By way of another tip, everyone now knows that vireya seed has a short shelf life, but often, more common forms of hardy hybrid seed just do not germinate even when held in dry packets over the winter in the refrigerator. I have learned to stratify seed on damp sphagnum in the storage refrigerator in imitation of natural conditions and rarely find sterile seed using this method.
Old Sphagnum - pH Testing
I might mention too, that it is good practice to get young sprouted plants out of sphagnum seed flats fairly soon. Old sphagnum and sour peaty matter by oxidation gets to be much more acid than a ph meter will reveal. This effect is explained by the fact that acidic (positive) protons are closely held "on short leashes" to the negative charged peat and are not free-swimming ions that can trigger reaction on the part of the meter.
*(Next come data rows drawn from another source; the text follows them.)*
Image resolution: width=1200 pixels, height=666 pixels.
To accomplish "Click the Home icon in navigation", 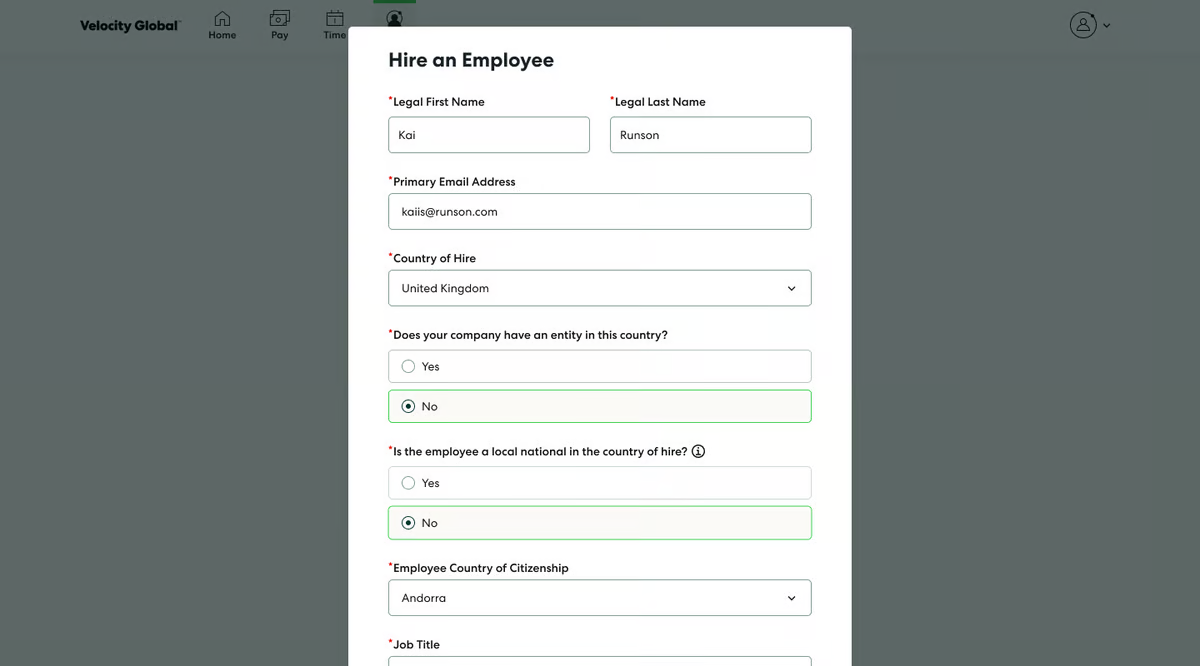I will 222,19.
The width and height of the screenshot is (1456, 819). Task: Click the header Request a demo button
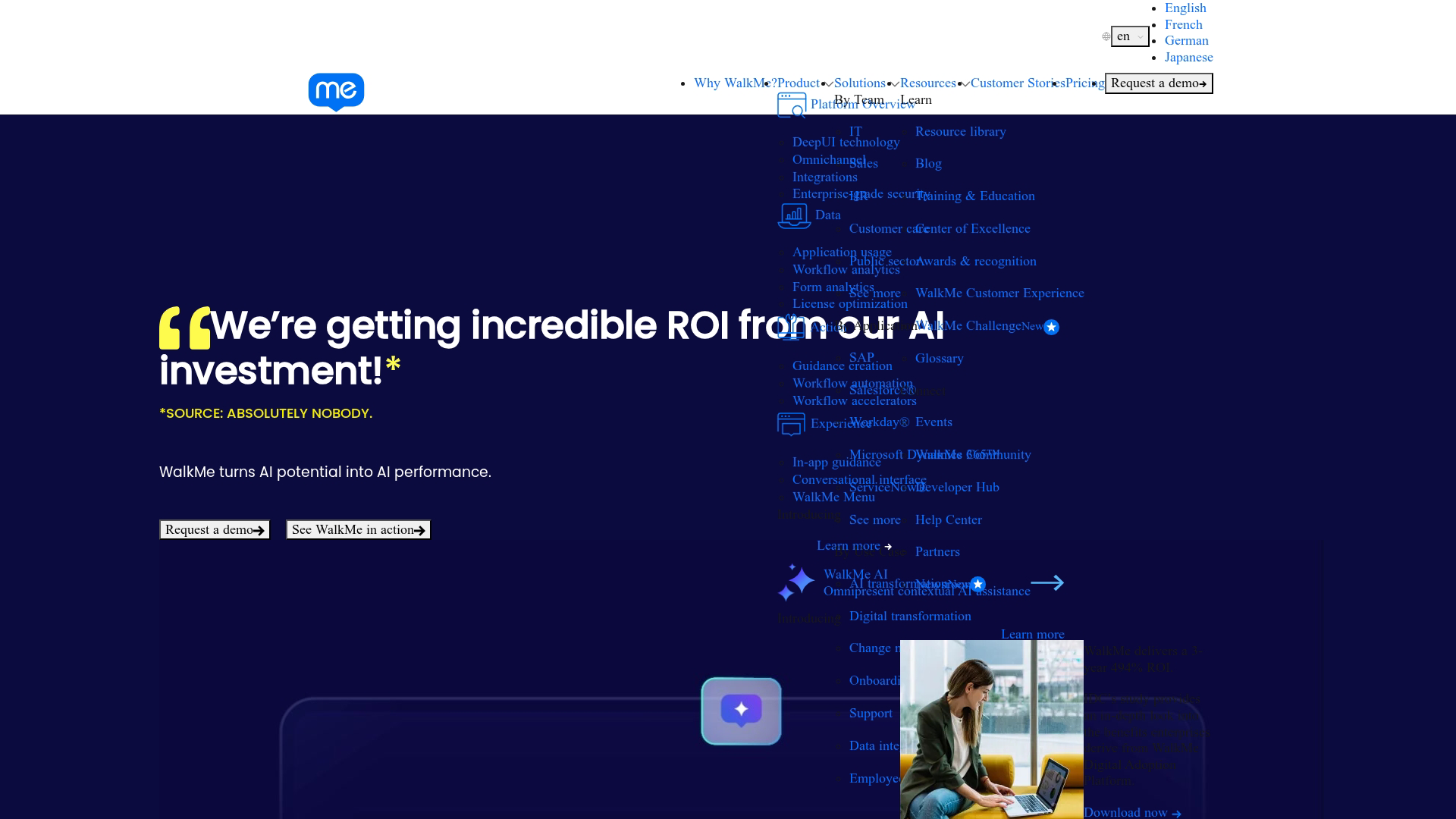(1158, 83)
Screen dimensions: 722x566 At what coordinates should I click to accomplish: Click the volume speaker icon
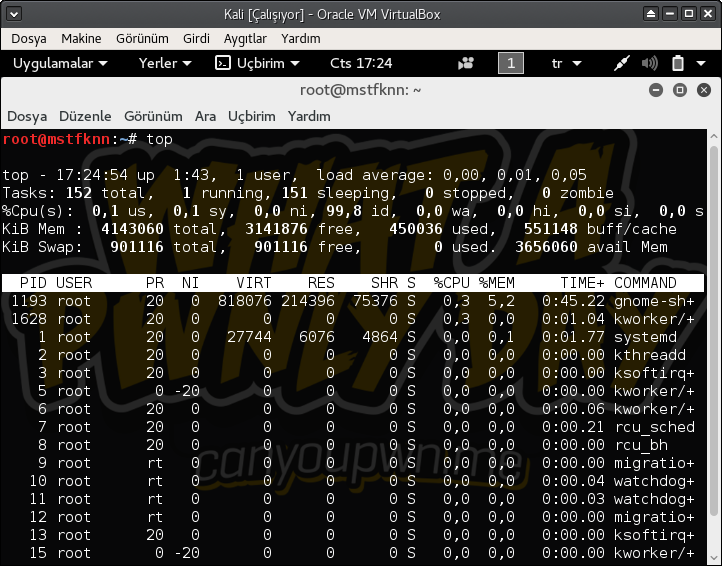(x=649, y=63)
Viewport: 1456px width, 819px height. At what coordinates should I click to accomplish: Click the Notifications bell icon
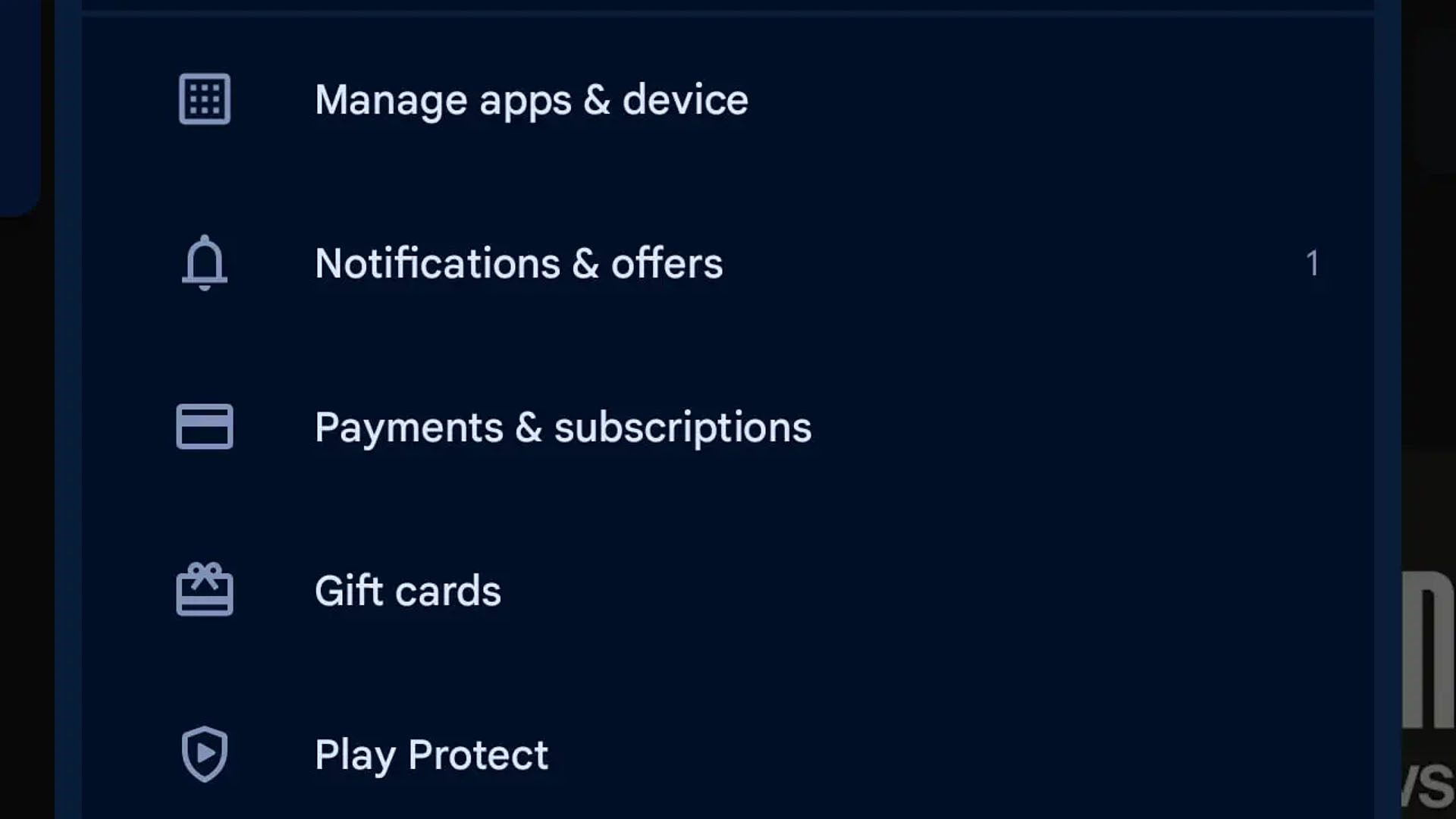pos(205,263)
This can be experimentally verified by dripping strong alkali into a suspension of old rotting sphagnum in water in a beaker and watching the failure of the meter to notice the effect of lye additions. This titration clearly reveals the powerful buffer action of spent peat.
This effect ties in with the binding of nutrients (chelation) by spent sphagnum so that the plantlets literally starve in the midst of plenty. This process is utilized in commercial and domestic water softeners (permutite) and in the ion exchangers used with the household steam iron to subtract "lime" and other hard-water salts from the well water. Spent sphagnum in just this manner can subtract nutrients even from the plant tissues!
The Years Ahead
To look ahead in time, one can envy the novice the advantages he will be having in the years ahead. Plant explorers working for him will use helicopters in the height of the flowering season in the Himalayas. They will collect, not seeds, but selected flower buds from outstanding clones. They will know exactly what is collected, unlike their predecessors who collected seed pods of random mixture although they could identify the species, or else name it de novo on the spot.
Just as we ordered meristem propagations of virus free orchids in the 1960's - these were "tissue cultures" too - the future rhododendron collector will order flasks of tissue cultured materials even from foreign growers. He will not have to clear imports with the Department of Agriculture nor have plants fumigated. The nearly extinct and hard to propagate clones will have a rebirth, although he might lose in terms of genetic diversity. Can you see a garden of hundreds of a single monoclonal rhododendron monotonously covering a whole hillside?
What will happen when the genetic engineers start to insert chains of gene continua inside rhododendron chromosomes? Will the cobalt-blue elepidote really be an honest rhododendron or will it reflect its delphinium "inserts". It is not impossible. Today one harvests "human insulin" from bacteria as a genuine reality. Rhododendron blossoms the size of dinner plates - each floret that is - are no longer outside the realm of possibility. Come back in a few more decades and see for yourself!